*** Opening Data excerpts ***

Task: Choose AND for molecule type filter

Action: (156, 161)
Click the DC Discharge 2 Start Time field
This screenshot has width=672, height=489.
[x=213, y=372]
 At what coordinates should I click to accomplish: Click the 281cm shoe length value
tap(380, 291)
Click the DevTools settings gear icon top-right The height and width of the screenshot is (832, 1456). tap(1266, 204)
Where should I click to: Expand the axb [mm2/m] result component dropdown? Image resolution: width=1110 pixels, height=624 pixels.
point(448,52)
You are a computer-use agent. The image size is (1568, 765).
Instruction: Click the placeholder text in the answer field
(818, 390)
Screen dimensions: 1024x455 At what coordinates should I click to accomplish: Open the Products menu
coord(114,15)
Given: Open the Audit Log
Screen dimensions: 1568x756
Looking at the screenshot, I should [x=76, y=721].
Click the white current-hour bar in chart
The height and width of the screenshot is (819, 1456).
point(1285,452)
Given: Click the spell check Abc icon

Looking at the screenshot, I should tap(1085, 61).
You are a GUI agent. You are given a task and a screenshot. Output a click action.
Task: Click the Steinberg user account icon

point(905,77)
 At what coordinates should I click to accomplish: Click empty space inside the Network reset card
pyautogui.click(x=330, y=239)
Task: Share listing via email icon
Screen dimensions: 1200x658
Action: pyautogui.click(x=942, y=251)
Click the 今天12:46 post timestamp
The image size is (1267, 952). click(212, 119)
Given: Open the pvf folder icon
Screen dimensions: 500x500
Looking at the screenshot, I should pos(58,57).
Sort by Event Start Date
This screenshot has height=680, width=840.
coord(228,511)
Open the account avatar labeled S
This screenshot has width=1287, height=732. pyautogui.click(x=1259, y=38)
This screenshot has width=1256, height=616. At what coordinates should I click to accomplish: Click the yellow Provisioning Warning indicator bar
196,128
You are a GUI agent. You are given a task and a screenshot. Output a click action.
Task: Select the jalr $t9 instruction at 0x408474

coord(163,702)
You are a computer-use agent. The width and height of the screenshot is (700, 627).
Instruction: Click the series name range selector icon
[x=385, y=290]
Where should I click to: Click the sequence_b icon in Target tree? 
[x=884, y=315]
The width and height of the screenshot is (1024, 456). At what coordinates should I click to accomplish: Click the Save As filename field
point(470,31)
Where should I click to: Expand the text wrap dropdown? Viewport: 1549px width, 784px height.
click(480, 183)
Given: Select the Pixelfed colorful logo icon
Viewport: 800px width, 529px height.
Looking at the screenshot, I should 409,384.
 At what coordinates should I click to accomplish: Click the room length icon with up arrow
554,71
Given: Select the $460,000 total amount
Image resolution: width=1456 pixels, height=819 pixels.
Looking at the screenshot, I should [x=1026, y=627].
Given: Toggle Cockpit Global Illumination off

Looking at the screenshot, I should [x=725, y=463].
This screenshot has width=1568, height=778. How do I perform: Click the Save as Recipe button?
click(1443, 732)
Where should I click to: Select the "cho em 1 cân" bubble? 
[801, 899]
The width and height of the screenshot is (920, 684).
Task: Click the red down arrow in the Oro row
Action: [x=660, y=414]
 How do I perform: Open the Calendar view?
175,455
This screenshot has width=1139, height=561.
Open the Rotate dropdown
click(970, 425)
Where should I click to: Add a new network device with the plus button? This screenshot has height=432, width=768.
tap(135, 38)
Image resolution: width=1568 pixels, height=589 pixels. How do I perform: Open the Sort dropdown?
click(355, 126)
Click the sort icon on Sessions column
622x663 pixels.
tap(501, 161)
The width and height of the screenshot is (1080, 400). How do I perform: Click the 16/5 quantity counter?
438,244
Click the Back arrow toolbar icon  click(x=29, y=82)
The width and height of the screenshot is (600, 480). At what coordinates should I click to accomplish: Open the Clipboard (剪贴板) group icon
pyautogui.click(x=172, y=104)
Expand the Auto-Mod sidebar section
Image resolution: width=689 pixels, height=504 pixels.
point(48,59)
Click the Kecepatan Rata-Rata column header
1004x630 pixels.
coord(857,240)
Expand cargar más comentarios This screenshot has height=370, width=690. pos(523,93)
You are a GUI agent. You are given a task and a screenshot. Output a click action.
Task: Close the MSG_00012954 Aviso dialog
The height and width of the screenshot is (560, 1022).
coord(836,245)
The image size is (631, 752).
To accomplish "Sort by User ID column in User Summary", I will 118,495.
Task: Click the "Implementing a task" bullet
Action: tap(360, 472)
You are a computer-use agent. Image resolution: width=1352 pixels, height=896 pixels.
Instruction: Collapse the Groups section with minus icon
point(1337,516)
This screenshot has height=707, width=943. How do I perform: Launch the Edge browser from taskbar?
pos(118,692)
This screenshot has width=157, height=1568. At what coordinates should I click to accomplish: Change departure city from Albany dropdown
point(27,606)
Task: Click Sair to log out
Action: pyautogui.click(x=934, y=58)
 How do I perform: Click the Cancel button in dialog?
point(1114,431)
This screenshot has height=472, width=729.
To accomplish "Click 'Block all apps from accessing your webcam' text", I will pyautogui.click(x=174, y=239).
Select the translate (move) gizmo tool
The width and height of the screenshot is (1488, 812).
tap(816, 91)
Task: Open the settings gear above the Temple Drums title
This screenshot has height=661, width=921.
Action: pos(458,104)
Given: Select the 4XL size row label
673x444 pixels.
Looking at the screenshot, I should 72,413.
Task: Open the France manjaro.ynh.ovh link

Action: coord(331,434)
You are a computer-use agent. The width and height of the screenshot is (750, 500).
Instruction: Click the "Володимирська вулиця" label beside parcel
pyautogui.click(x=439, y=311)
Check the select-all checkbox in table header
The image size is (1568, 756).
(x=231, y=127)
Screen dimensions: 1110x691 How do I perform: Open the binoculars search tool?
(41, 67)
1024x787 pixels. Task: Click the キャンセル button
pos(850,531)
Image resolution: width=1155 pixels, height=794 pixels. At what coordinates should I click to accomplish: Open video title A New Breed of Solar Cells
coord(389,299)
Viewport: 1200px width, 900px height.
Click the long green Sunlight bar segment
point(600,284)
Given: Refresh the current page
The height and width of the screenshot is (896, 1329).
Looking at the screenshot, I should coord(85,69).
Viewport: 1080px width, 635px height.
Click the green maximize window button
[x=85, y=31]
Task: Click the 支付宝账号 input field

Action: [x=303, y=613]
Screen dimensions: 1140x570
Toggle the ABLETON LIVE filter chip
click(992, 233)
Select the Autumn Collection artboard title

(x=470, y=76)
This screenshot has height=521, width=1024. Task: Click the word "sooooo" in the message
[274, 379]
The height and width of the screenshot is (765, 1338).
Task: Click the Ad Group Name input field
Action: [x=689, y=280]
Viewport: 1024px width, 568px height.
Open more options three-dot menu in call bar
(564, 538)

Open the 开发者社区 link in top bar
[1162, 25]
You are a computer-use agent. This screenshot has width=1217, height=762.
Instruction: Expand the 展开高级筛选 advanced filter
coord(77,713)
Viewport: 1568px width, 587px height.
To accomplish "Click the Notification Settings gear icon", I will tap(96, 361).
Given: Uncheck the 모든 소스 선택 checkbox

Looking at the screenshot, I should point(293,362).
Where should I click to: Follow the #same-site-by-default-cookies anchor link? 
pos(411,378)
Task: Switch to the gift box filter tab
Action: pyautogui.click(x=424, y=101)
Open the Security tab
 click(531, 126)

*** Closing Data excerpts ***

The full set of records must be transcribed character for character.

#### Solution to this problem
Task: Choose AND for molecule type filter

Action: (156, 161)
Click the DC Discharge 2 Start Time field
This screenshot has width=672, height=489.
[x=213, y=372]
 At what coordinates should I click to accomplish: Click the 281cm shoe length value
tap(380, 291)
Click the DevTools settings gear icon top-right The height and width of the screenshot is (832, 1456). tap(1266, 204)
Where should I click to: Expand the axb [mm2/m] result component dropdown? Image resolution: width=1110 pixels, height=624 pixels.
point(448,52)
You are a computer-use agent. The image size is (1568, 765).
Instruction: Click the placeholder text in the answer field
(818, 390)
Screen dimensions: 1024x455 At what coordinates should I click to accomplish: Open the Products menu
coord(114,15)
Given: Open the Audit Log
Screen dimensions: 1568x756
Looking at the screenshot, I should [x=76, y=721].
Click the white current-hour bar in chart
The height and width of the screenshot is (819, 1456).
point(1285,452)
Given: Click the spell check Abc icon

Looking at the screenshot, I should tap(1085, 61).
You are a GUI agent. You are given a task and a screenshot. Output a click action.
Task: Click the Steinberg user account icon

point(905,77)
 At what coordinates should I click to accomplish: Click empty space inside the Network reset card
pyautogui.click(x=330, y=239)
Task: Share listing via email icon
Screen dimensions: 1200x658
Action: pyautogui.click(x=942, y=251)
Click the 今天12:46 post timestamp
The image size is (1267, 952). click(212, 119)
Given: Open the pvf folder icon
Screen dimensions: 500x500
Looking at the screenshot, I should pos(58,57).
Sort by Event Start Date
This screenshot has height=680, width=840.
coord(228,511)
Open the account avatar labeled S
This screenshot has width=1287, height=732. pyautogui.click(x=1259, y=38)
This screenshot has width=1256, height=616. At what coordinates should I click to accomplish: Click the yellow Provisioning Warning indicator bar
196,128
You are a GUI agent. You are given a task and a screenshot. Output a click action.
Task: Select the jalr $t9 instruction at 0x408474

coord(163,702)
You are a computer-use agent. The width and height of the screenshot is (700, 627).
Instruction: Click the series name range selector icon
[x=385, y=290]
Where should I click to: Click the sequence_b icon in Target tree? 
[x=884, y=315]
The width and height of the screenshot is (1024, 456). At what coordinates should I click to accomplish: Click the Save As filename field
point(470,31)
Where should I click to: Expand the text wrap dropdown? Viewport: 1549px width, 784px height.
click(480, 183)
Given: Select the Pixelfed colorful logo icon
Viewport: 800px width, 529px height.
Looking at the screenshot, I should 409,384.
 At what coordinates should I click to accomplish: Click the room length icon with up arrow
554,71
Given: Select the $460,000 total amount
Image resolution: width=1456 pixels, height=819 pixels.
Looking at the screenshot, I should [x=1026, y=627].
Given: Toggle Cockpit Global Illumination off

Looking at the screenshot, I should [x=725, y=463].
This screenshot has width=1568, height=778. How do I perform: Click the Save as Recipe button?
click(1443, 732)
Where should I click to: Select the "cho em 1 cân" bubble? 
[801, 899]
The width and height of the screenshot is (920, 684).
Task: Click the red down arrow in the Oro row
Action: [x=660, y=414]
 How do I perform: Open the Calendar view?
175,455
This screenshot has width=1139, height=561.
Open the Rotate dropdown
click(970, 425)
Where should I click to: Add a new network device with the plus button? This screenshot has height=432, width=768.
tap(135, 38)
Image resolution: width=1568 pixels, height=589 pixels. How do I perform: Open the Sort dropdown?
click(355, 126)
Click the sort icon on Sessions column
622x663 pixels.
tap(501, 161)
The width and height of the screenshot is (1080, 400). How do I perform: Click the 16/5 quantity counter?
438,244
Click the Back arrow toolbar icon  click(x=29, y=82)
The width and height of the screenshot is (600, 480). At what coordinates should I click to accomplish: Open the Clipboard (剪贴板) group icon
pyautogui.click(x=172, y=104)
Expand the Auto-Mod sidebar section
Image resolution: width=689 pixels, height=504 pixels.
point(48,59)
Click the Kecepatan Rata-Rata column header
1004x630 pixels.
coord(857,240)
Expand cargar más comentarios This screenshot has height=370, width=690. pos(523,93)
You are a GUI agent. You are given a task and a screenshot. Output a click action.
Task: Close the MSG_00012954 Aviso dialog
The height and width of the screenshot is (560, 1022).
coord(836,245)
The image size is (631, 752).
To accomplish "Sort by User ID column in User Summary", I will 118,495.
Task: Click the "Implementing a task" bullet
Action: tap(360, 472)
You are a computer-use agent. Image resolution: width=1352 pixels, height=896 pixels.
Instruction: Collapse the Groups section with minus icon
point(1337,516)
This screenshot has height=707, width=943. How do I perform: Launch the Edge browser from taskbar?
pos(118,692)
This screenshot has width=157, height=1568. At what coordinates should I click to accomplish: Change departure city from Albany dropdown
point(27,606)
Task: Click Sair to log out
Action: pyautogui.click(x=934, y=58)
 How do I perform: Click the Cancel button in dialog?
point(1114,431)
This screenshot has height=472, width=729.
To accomplish "Click 'Block all apps from accessing your webcam' text", I will pyautogui.click(x=174, y=239).
Select the translate (move) gizmo tool
The width and height of the screenshot is (1488, 812).
tap(816, 91)
Task: Open the settings gear above the Temple Drums title
This screenshot has height=661, width=921.
Action: pos(458,104)
Given: Select the 4XL size row label
673x444 pixels.
Looking at the screenshot, I should 72,413.
Task: Open the France manjaro.ynh.ovh link

Action: coord(331,434)
You are a computer-use agent. The width and height of the screenshot is (750, 500).
Instruction: Click the "Володимирська вулиця" label beside parcel
pyautogui.click(x=439, y=311)
Check the select-all checkbox in table header
The image size is (1568, 756).
(x=231, y=127)
Screen dimensions: 1110x691 How do I perform: Open the binoculars search tool?
(41, 67)
1024x787 pixels. Task: Click the キャンセル button
pos(850,531)
Image resolution: width=1155 pixels, height=794 pixels. At what coordinates should I click to accomplish: Open video title A New Breed of Solar Cells
coord(389,299)
Viewport: 1200px width, 900px height.
Click the long green Sunlight bar segment
point(600,284)
Given: Refresh the current page
The height and width of the screenshot is (896, 1329).
Looking at the screenshot, I should coord(85,69).
Viewport: 1080px width, 635px height.
Click the green maximize window button
[x=85, y=31]
Task: Click the 支付宝账号 input field

Action: [x=303, y=613]
Screen dimensions: 1140x570
Toggle the ABLETON LIVE filter chip
click(992, 233)
Select the Autumn Collection artboard title

(x=470, y=76)
This screenshot has height=521, width=1024. Task: Click the word "sooooo" in the message
[274, 379]
The height and width of the screenshot is (765, 1338).
Task: Click the Ad Group Name input field
Action: [x=689, y=280]
Viewport: 1024px width, 568px height.
Open more options three-dot menu in call bar
(564, 538)

Open the 开发者社区 link in top bar
[1162, 25]
You are a computer-use agent. This screenshot has width=1217, height=762.
Instruction: Expand the 展开高级筛选 advanced filter
coord(77,713)
Viewport: 1568px width, 587px height.
To accomplish "Click the Notification Settings gear icon", I will tap(96, 361).
Given: Uncheck the 모든 소스 선택 checkbox

Looking at the screenshot, I should point(293,362).
Where should I click to: Follow the #same-site-by-default-cookies anchor link? 
pos(411,378)
Task: Switch to the gift box filter tab
Action: pyautogui.click(x=424, y=101)
Open the Security tab
 click(531, 126)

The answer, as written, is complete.